** TASKS AND EXERCISES **
(A) Do these statements agree with the EOS-M thread? (i) neuroanatomist carries the camera in a Lowepro Dashpoint 20. (ii) East Wind Photography posted on Jan 12, 2014. (iii) The case used for storage at home is a hard case. Answer yes or no for each, quoting the deciding words.
(B) In the EOS-M thread, what makes up the M kit that neuroanatomist keeps at home?
(C) Retype the EOS-M thread, starting with "## East Wind" and going on through "im2050 hard case.".

# How do you pack and carry your EOS-M?



## East Wind Photography (Jan 11, 2014)

Wondering what everyone uses to pack and/or carry your Eos-m around with along with its accessories?


----------



## neuroanatomist (Jan 12, 2014)

When I carry it, it's with just the 22/2 pancake and the ER-E1 wrist strap, in a Lowepro Dashpoint 20. 

For storage at home, my M 'kit' (camera, 22/2, EF mount adapter, extra LP-E12 battery) goes in a Pelican Storm im2050 hard case.


----------



## neuroanatomist (Jan 12, 2014)

See also: 

http://www.canonrumors.com/forum/index.php?topic=15732.0


----------



## slclick (Jan 12, 2014)

Is that an EOS-M in your pocket or are you just happy to shoot me?


----------



## smozes (Jan 12, 2014)

** RECORDS **

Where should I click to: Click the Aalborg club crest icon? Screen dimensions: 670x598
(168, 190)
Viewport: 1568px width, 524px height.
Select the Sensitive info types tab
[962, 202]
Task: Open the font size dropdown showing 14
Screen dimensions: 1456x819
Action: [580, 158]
---
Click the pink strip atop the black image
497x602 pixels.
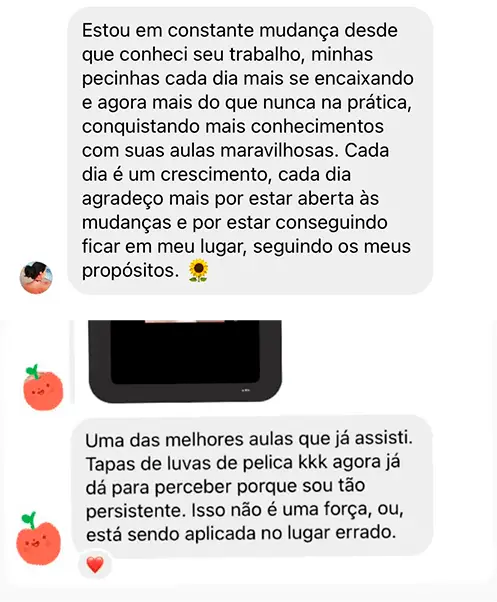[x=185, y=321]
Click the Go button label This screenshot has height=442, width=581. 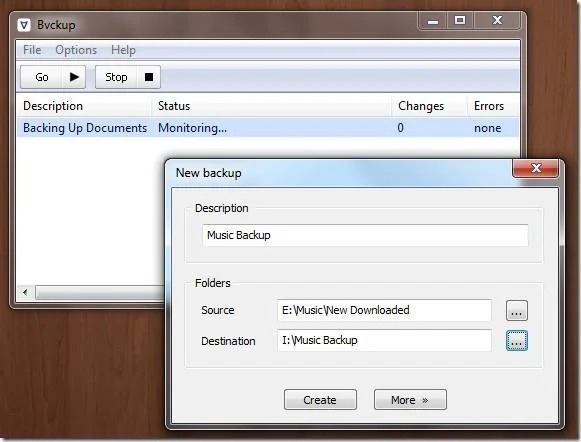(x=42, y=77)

** ANSWERS IN ORDER **
(A)
(i) Yes: "in a Lowepro Dashpoint 20."
(ii) No: "East Wind Photography (Jan 11, 2014)"
(iii) Yes: "goes in a Pelican Storm im2050 hard case."

(B) The camera, the 22/2, an EF mount adapter, and an extra LP-E12 battery.

(C)
## East Wind Photography (Jan 11, 2014)

Wondering what everyone uses to pack and/or carry your Eos-m around with along with its accessories?


----------



## neuroanatomist (Jan 12, 2014)

When I carry it, it's with just the 22/2 pancake and the ER-E1 wrist strap, in a Lowepro Dashpoint 20. 

For storage at home, my M 'kit' (camera, 22/2, EF mount adapter, extra LP-E12 battery) goes in a Pelican Storm im2050 hard case.